Every photographer has their own style, and if you’re looking to improve your photography skills, it’s important to know some of the basic rules. These secrets will make your photos look amazing, and help you develop your own unique style!
First, learn about composition. A well composed photo is more interesting and balanced, which can add a professional feel to your images.
1. Focus on your subject
Getting your images properly focused is one of the most important aspects of photography. It can make the difference between a sharp and blurry image.
To focus on your subject, use a small aperture setting to get a shallow depth of field. You can also point your camera’s focus point at your subject and half press the shutter button to lock focus. This way you can recompose your image without worrying about it being out of focus.
If you’re shooting something moving, try using your camera’s continuous focus mode (also called AI Servo or AF-C). This will allow the camera to track your subject as it moves around.
2. Set up your shot
There’s a lot that goes into making sure your shots look great. From the shot list to the call sheet, there are plenty of little details that need to be addressed before you take a picture.

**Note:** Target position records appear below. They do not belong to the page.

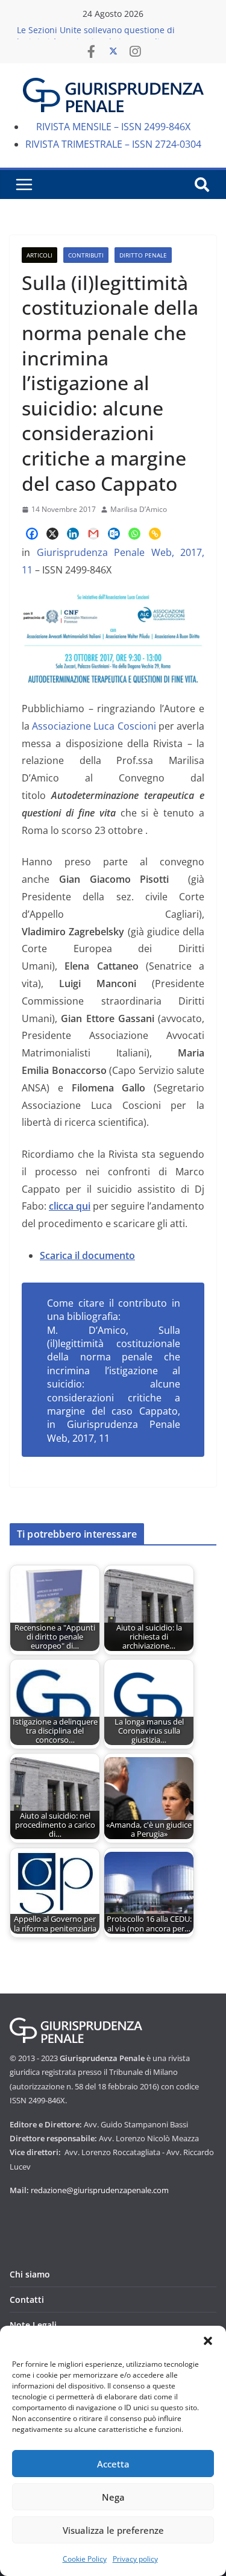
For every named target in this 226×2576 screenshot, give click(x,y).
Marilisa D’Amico (138, 509)
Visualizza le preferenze (113, 2530)
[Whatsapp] (134, 534)
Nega (113, 2497)
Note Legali (33, 2325)
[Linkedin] (73, 534)
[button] (208, 2341)
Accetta (113, 2464)
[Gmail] (93, 534)
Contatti (27, 2299)
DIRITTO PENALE (143, 255)
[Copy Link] (155, 534)
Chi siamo (30, 2274)
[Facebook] (32, 534)
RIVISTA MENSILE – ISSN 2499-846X (113, 126)
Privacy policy (135, 2559)
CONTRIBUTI (86, 255)
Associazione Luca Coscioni (93, 726)
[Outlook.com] (114, 534)
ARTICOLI (39, 255)
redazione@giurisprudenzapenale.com (100, 2190)
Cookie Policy (85, 2559)
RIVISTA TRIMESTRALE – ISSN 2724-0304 (113, 144)
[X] (52, 534)
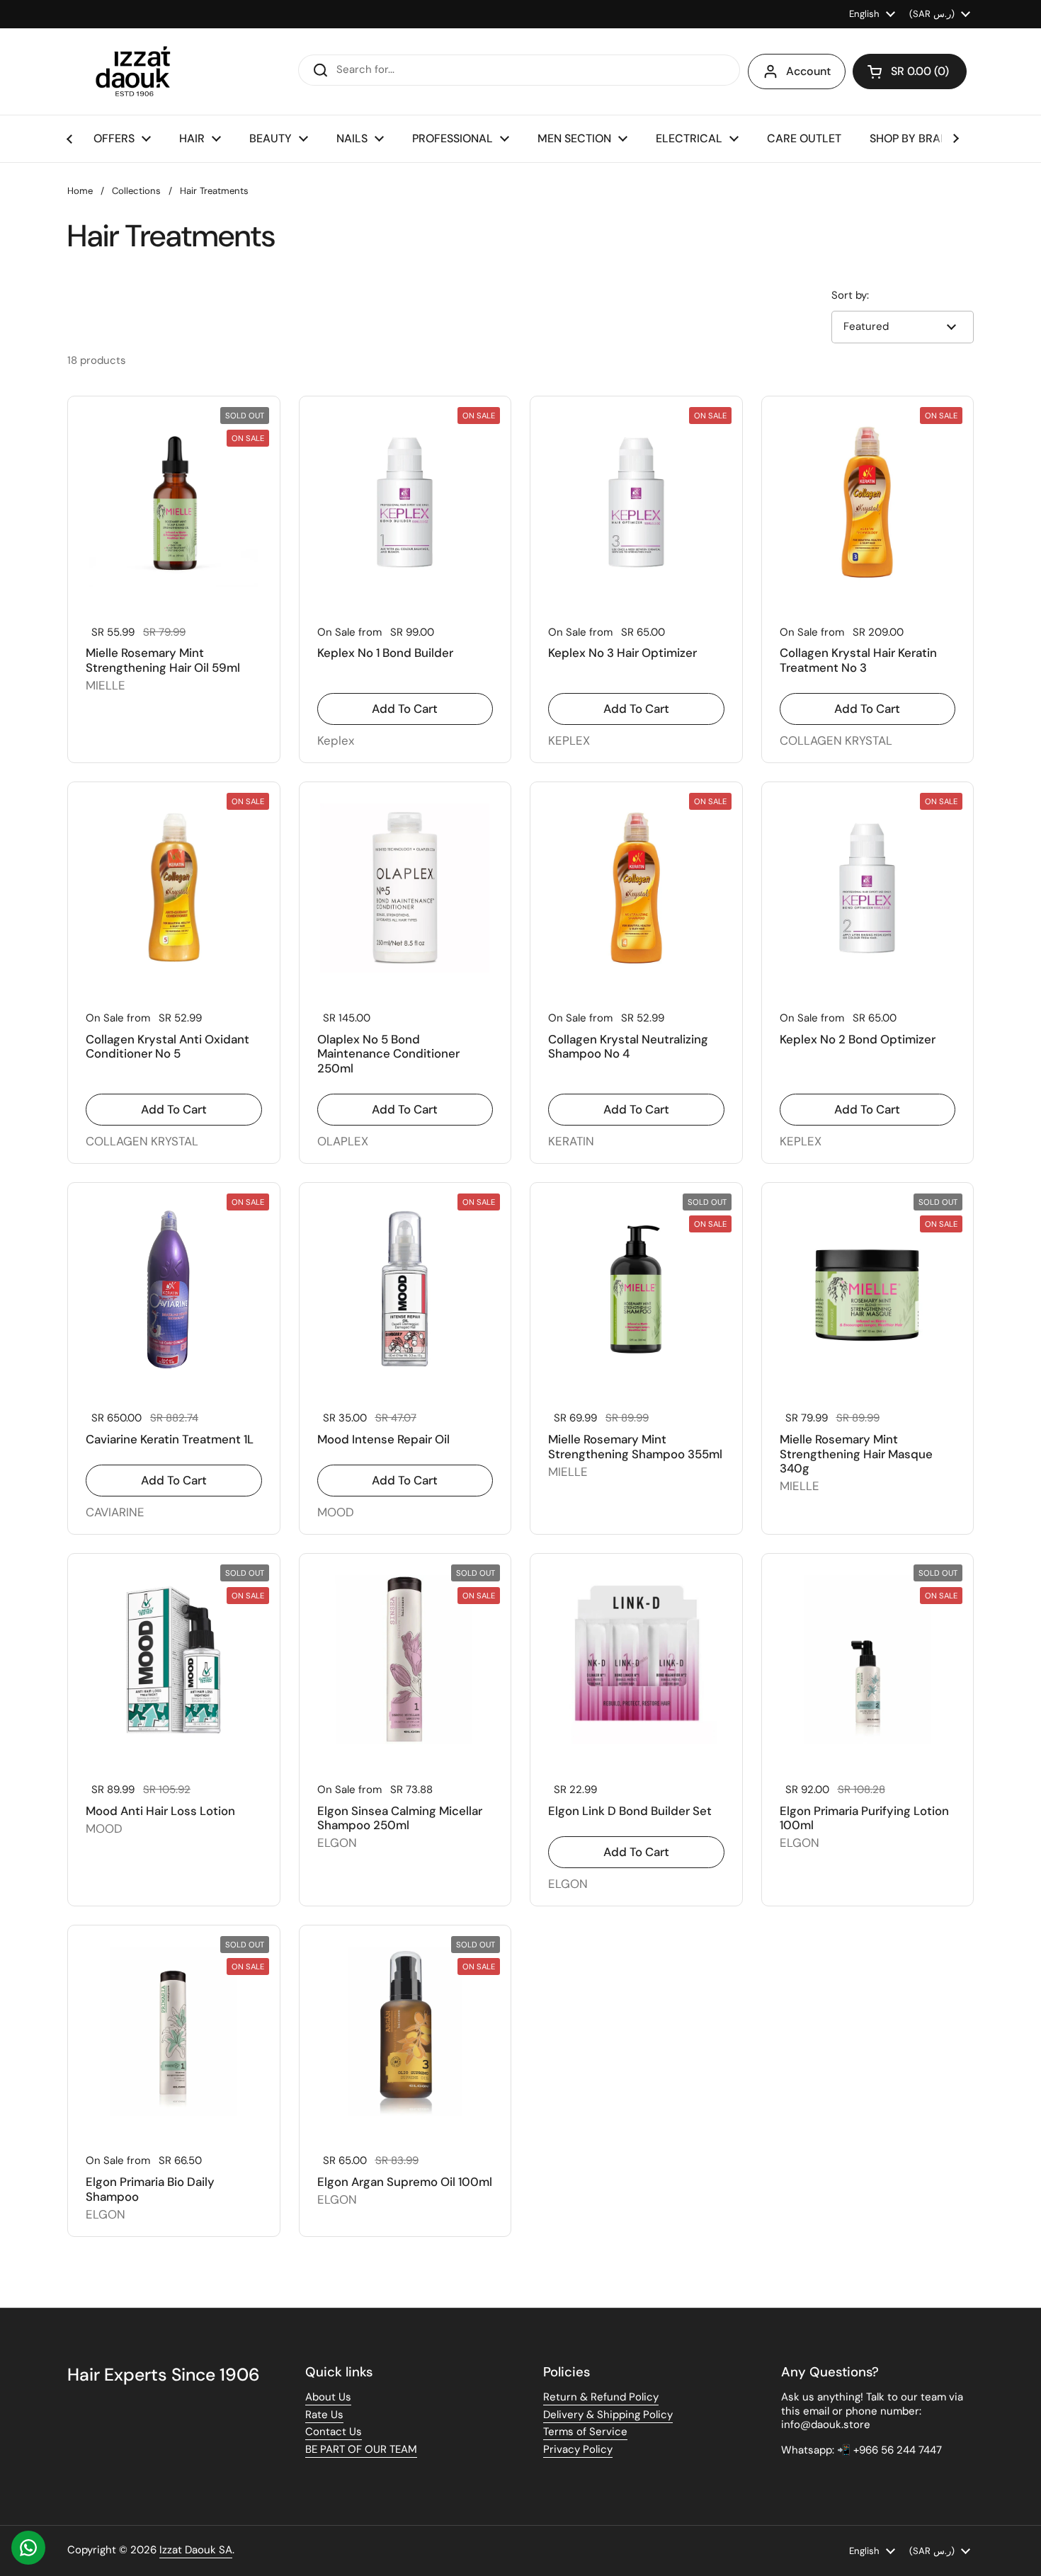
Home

Aperture, shutter speed and ISO are three factors that determine the exposure of a photo. Understanding how they work together will allow you to experiment with different looks and get the perfect shot.
The rule of thirds is an important compositional tool that helps balance your photos. It suggests that you place the subject of your photo in one of the corners or along a grid line to draw viewers’ attention away from a centered image.

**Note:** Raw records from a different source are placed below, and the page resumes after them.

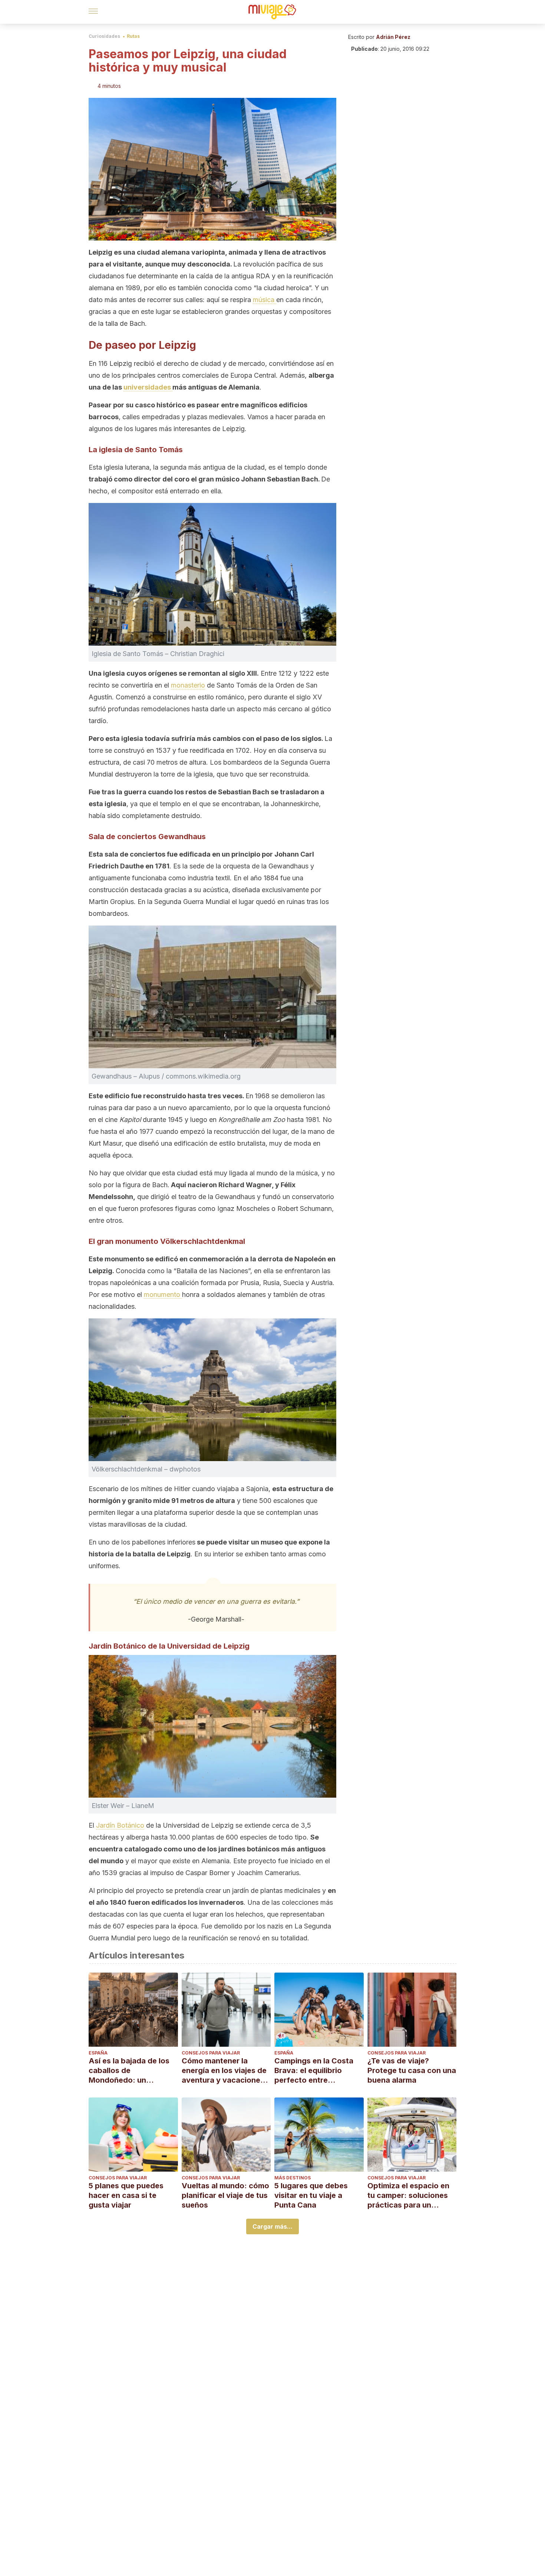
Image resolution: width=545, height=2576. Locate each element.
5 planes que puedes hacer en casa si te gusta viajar (126, 2195)
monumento (163, 1294)
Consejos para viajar (211, 2053)
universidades (147, 387)
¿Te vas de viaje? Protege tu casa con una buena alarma (411, 2070)
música (264, 300)
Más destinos (292, 2178)
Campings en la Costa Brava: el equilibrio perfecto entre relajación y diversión (313, 2070)
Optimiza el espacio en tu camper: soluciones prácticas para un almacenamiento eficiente (408, 2195)
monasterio (188, 685)
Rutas (133, 36)
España (98, 2053)
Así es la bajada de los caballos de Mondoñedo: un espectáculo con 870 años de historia (129, 2070)
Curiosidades (104, 36)
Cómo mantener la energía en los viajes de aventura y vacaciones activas (224, 2070)
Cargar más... (272, 2226)
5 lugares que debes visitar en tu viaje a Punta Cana (311, 2195)
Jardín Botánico (120, 1825)
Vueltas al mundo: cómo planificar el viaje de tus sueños (225, 2195)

3. Learn the rule of thirds
The rule of thirds is a composition technique that can help you create more dynamic and striking photos. It involves dividing the image into thirds horizontally and vertically, then positioning important elements of the scene along these lines or intersections.

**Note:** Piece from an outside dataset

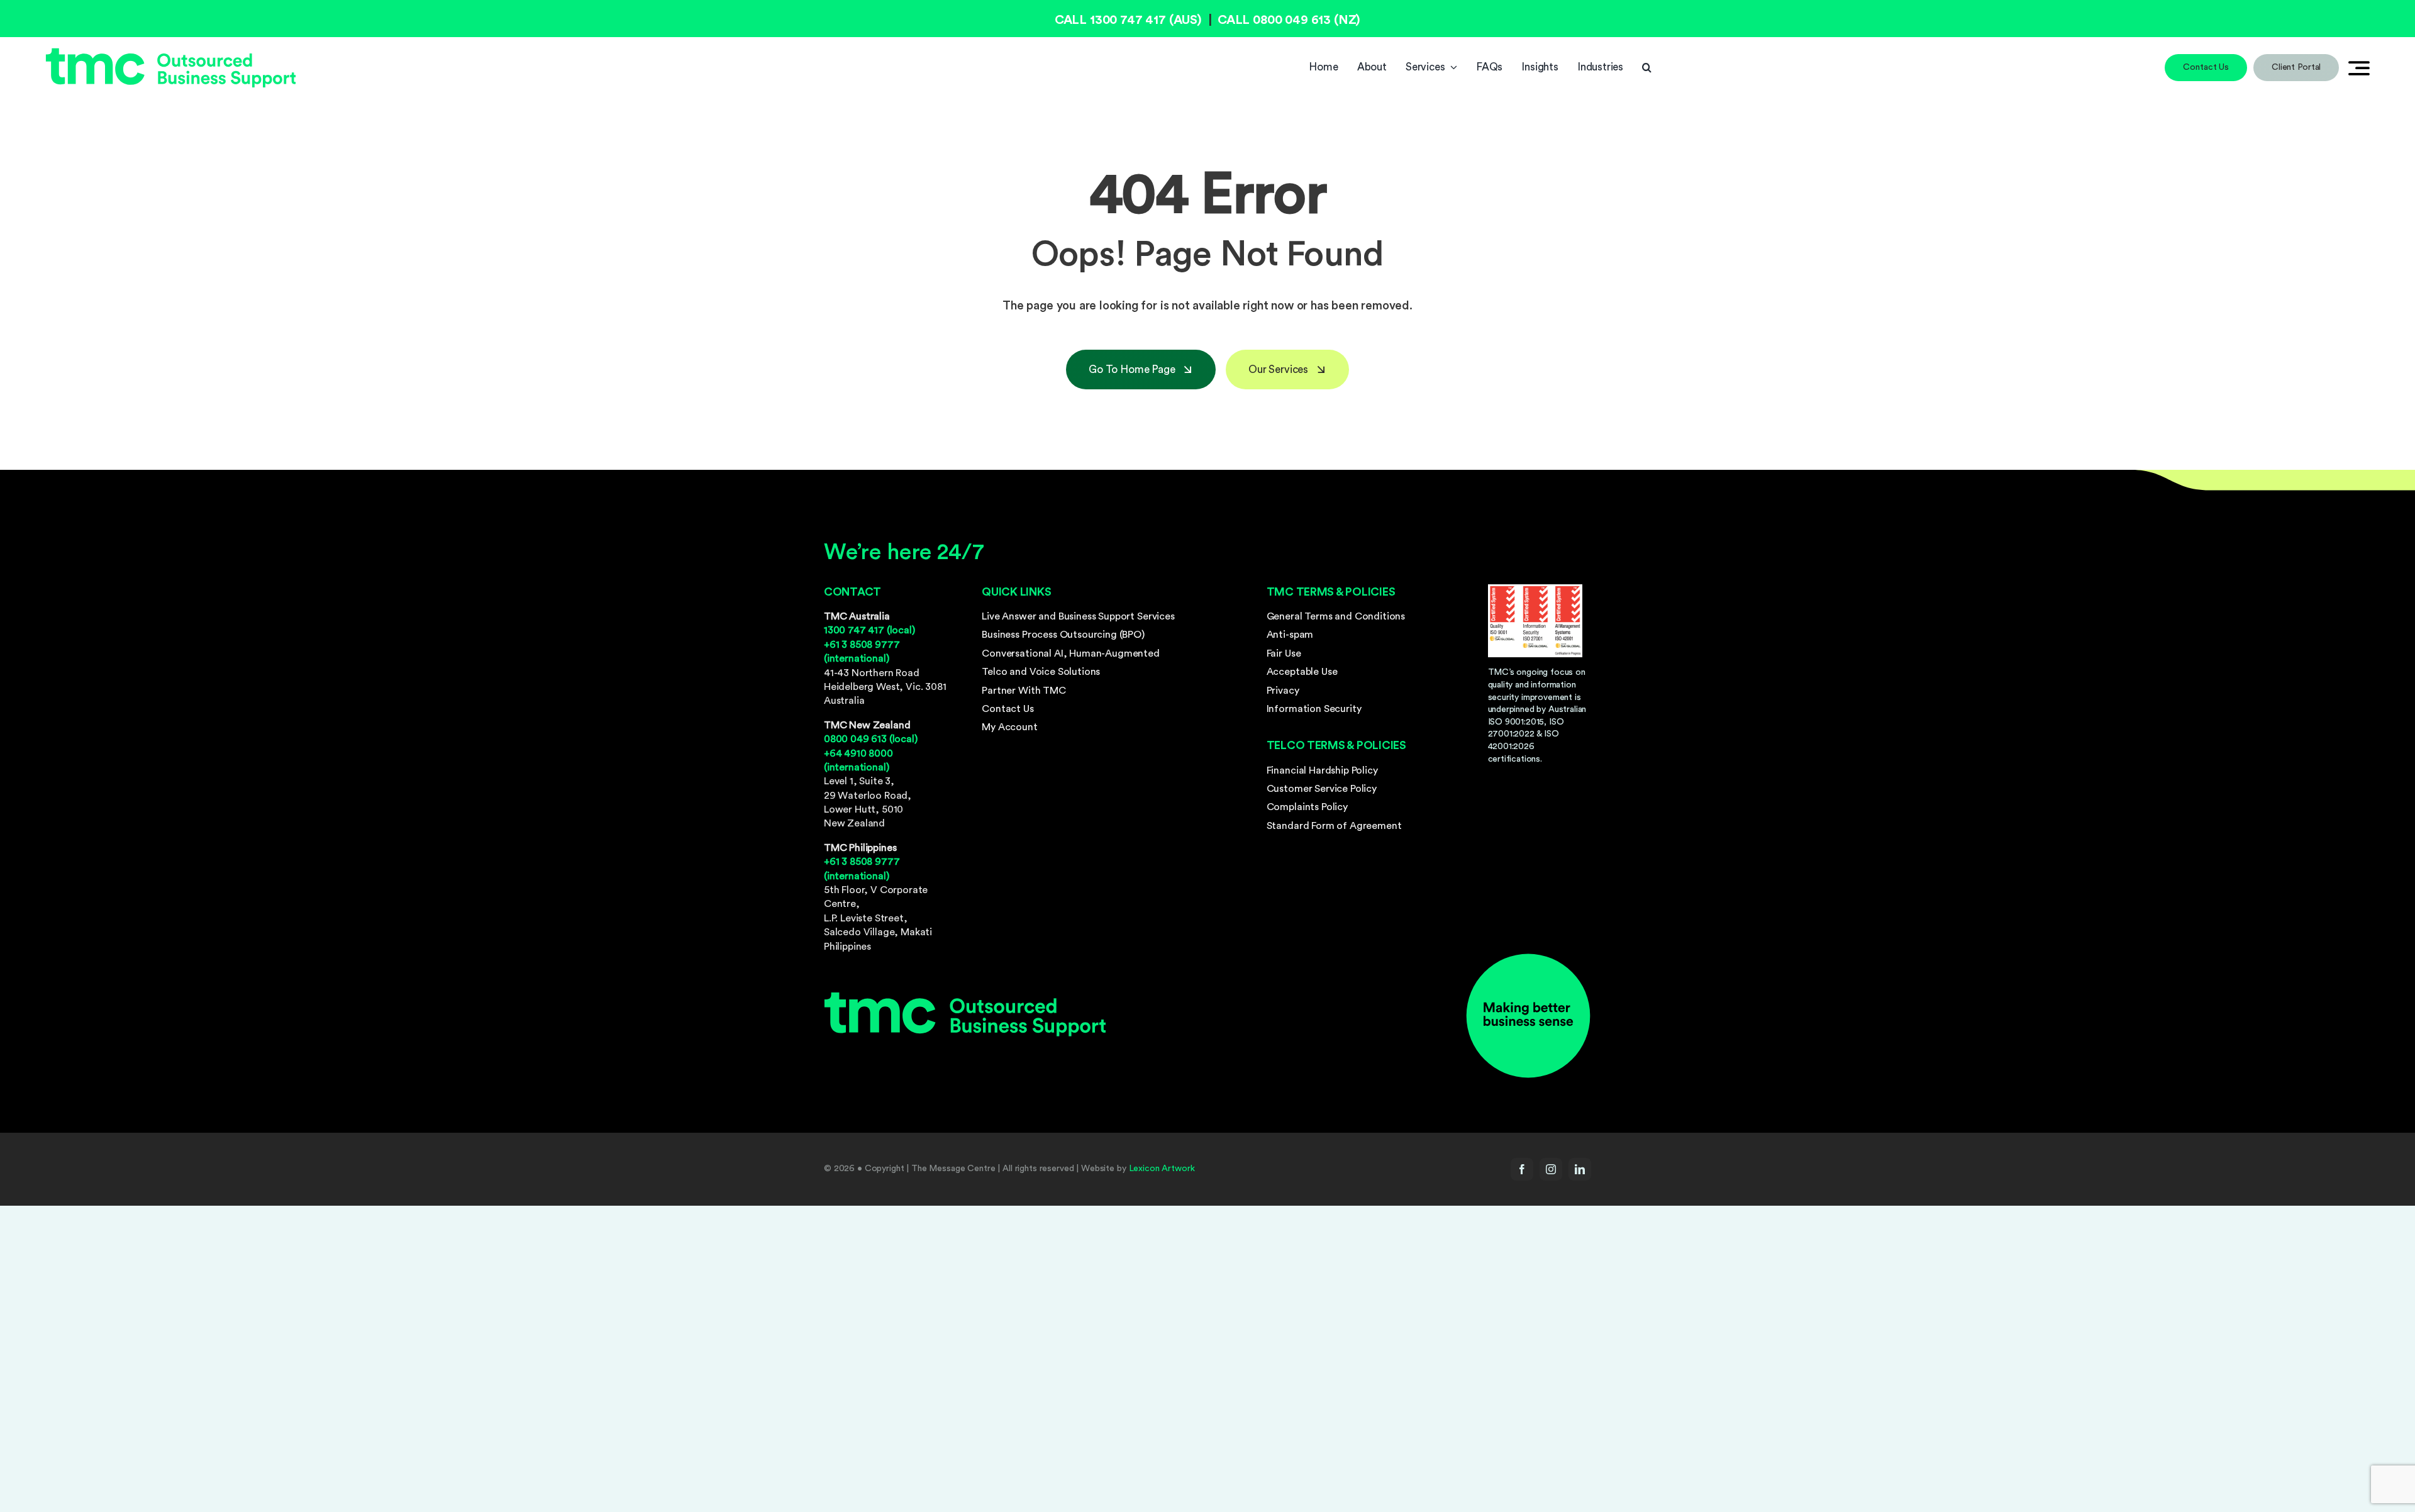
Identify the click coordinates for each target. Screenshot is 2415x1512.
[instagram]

The idea is that the human eye is naturally drawn to these points, which can make an image more balanced and aesthetically pleasing. It can also help draw the viewer’s attention into and through the image, making it more engaging.
To practice this technique, try examining the work of your favorite photographers and thinking about how they use the rule of thirds in their compositions. Keep in mind, though, that the rule of thirds is only a guideline and can be broken for artistic effect.
4. Look for symmetry
Symmetry is one of the best ways to add balance and harmony to your compositions. But it’s not always easy to find. The easiest place to look for symmetry is in reflections, but you can also find it in other types of scenes.
For example, vertical symmetry is often found in architectural photography. This type of symmetry emphasizes the height and structure of buildings. You can also create vertical symmetry by using leading lines, which help guide the viewer’s eyes through the image.
Another way to use symmetry is by using patterns. This type of symmetry can add depth and vibrance to your photos.
5. Take advantage of natural light
Natural light bathes a room in a rich full spectrum hue that light bulbs can’t mimic, and it’s free. It also gives us vitamin D which helps with healthy bone and muscle growth, while boosting the immune system. If you’re looking to flood your home with sunlight, consider opening your windows as often as possible and replacing dark block colors with lighter ones that reflect rather than absorb the light.
Daylighting is a popular way to reduce energy costs and create a welcoming and energizing space. It can even help lower your stress levels and boost your productivity!
6. Don’t be afraid to blur
Blurring can be a great way to hide private information or unnecessary details. This is particularly useful when sharing screenshots for IT help desk documentation, common workflows or how-to docs, or for any other situations where you need to share sensitive information but don’t want it to be visible.
Blurring can also be a storytelling technique that can evoke emotion or create tension. Consider using it for sports or automotive photography, or to make a chaotic scene more manageable.
7. Be present
Even though photographers spend a lot of time behind the camera, they still can’t help but be present in their surroundings. They see little details that might go unnoticed without a camera, from the way the wind moves flowers to how a bride gazes at her groom during their first look.
Becoming present can help you to capture more beautiful photographs by allowing you to be more selective in what you choose to photograph and how you approach it. For example, instead of always trying to find the perfect light or weather, embrace it as it is – whether that’s rich and vibrant or whispering subdued.